▶ _ASSIGNMENT_:
Through the end of the data below, output every line exactly, beginning with the line that contains "Darba lapas (1254, 83)".

Pixel coordinate grounding data
..............................

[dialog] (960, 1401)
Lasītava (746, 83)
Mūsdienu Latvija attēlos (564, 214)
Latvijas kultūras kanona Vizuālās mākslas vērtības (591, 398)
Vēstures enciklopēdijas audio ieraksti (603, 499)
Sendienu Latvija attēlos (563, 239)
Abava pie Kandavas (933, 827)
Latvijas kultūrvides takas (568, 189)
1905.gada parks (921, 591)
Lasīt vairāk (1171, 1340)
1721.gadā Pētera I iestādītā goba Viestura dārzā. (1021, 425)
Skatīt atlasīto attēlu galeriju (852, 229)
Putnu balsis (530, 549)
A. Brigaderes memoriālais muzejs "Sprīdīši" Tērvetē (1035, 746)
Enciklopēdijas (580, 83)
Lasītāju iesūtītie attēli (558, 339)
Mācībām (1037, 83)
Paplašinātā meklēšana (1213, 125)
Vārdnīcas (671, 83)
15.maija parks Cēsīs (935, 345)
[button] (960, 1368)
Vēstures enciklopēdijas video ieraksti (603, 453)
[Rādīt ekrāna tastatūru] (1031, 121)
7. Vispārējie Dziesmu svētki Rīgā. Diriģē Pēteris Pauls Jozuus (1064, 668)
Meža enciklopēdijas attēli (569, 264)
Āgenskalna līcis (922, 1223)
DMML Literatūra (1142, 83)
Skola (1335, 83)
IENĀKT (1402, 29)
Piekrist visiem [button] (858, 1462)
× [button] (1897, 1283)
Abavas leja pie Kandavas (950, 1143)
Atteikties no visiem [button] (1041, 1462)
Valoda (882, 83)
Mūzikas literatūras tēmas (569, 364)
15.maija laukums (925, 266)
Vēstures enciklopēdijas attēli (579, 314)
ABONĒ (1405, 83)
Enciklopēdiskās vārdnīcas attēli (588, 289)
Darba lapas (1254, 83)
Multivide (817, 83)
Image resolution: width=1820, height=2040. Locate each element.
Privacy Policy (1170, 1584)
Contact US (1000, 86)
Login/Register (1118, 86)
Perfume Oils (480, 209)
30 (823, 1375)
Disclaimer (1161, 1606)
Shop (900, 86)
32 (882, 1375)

..............................

▶ _RESULT OF THIS EXERCISE_:
Darba lapas (1254, 83)
Multivide (817, 83)
Image resolution: width=1820, height=2040. Locate each element.
Privacy Policy (1170, 1584)
Contact US (1000, 86)
Login/Register (1118, 86)
Perfume Oils (480, 209)
30 (823, 1375)
Disclaimer (1161, 1606)
Shop (900, 86)
32 (882, 1375)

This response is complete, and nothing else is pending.